[[ Data excerpts open ]]

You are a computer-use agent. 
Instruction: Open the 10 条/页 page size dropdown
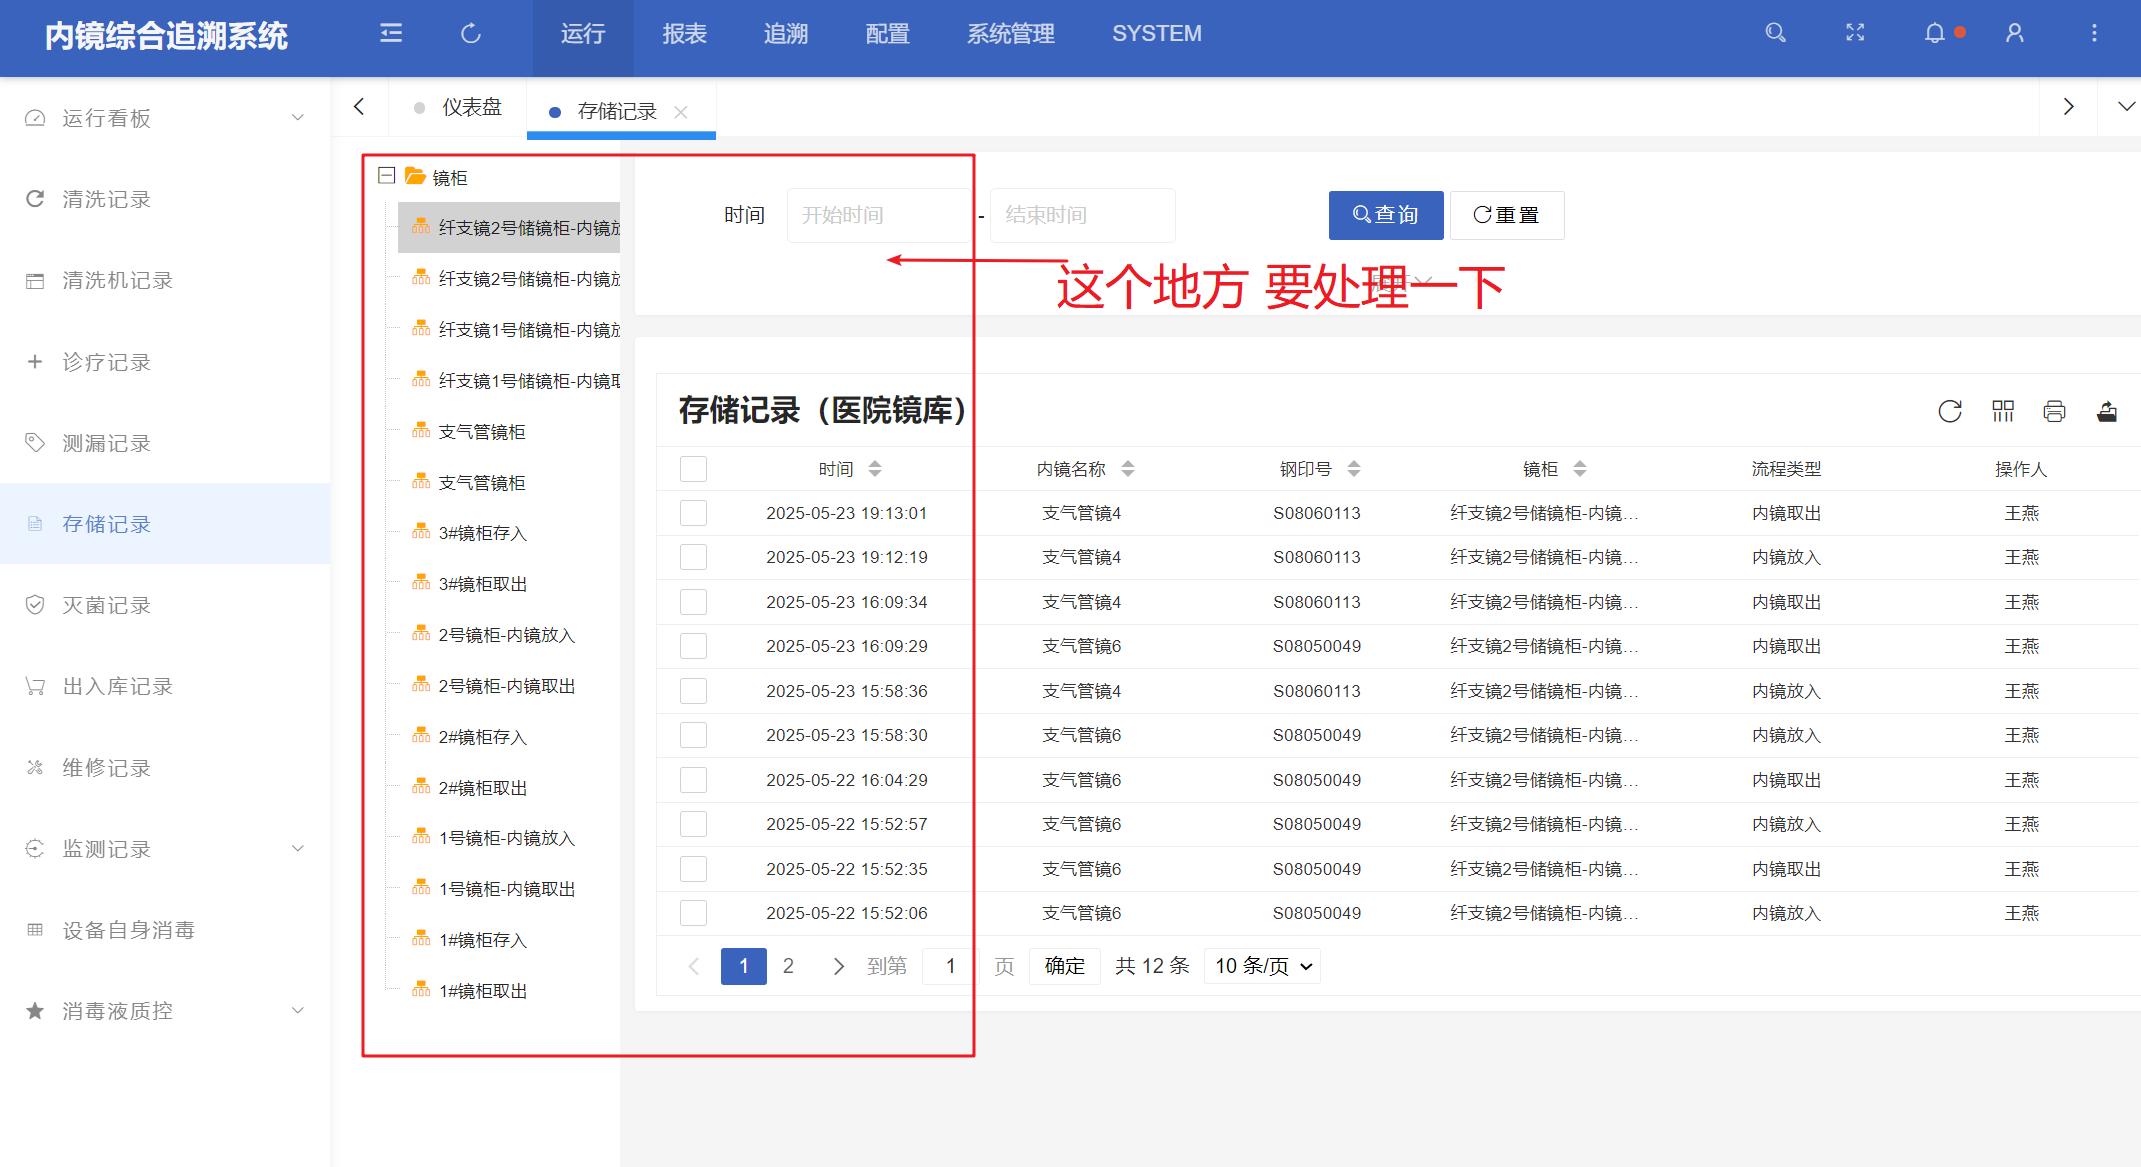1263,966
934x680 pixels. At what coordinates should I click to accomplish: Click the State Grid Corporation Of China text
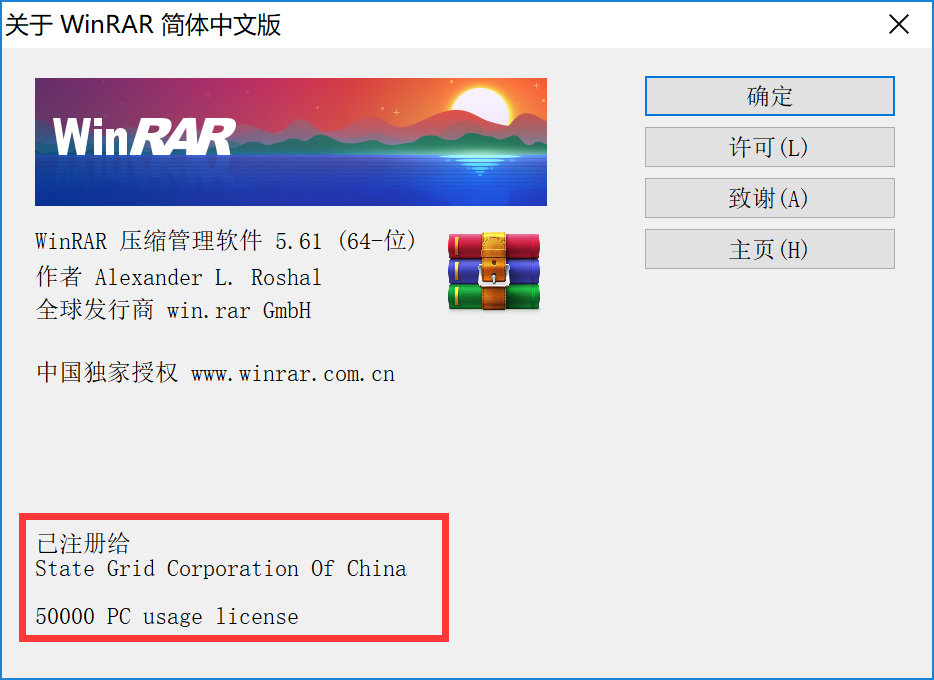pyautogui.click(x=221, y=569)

[[ Data excerpts closed ]]

Repeat word for word the lines starting at the one with "Instruction: Open the" and ending at the final line of the records above, both included; no pictures.

◆ **Completed task**:
Instruction: Open the 10 条/页 page size dropdown
1263,966
934x680 pixels. At what coordinates should I click to accomplish: Click the State Grid Corporation Of China text
pyautogui.click(x=221, y=569)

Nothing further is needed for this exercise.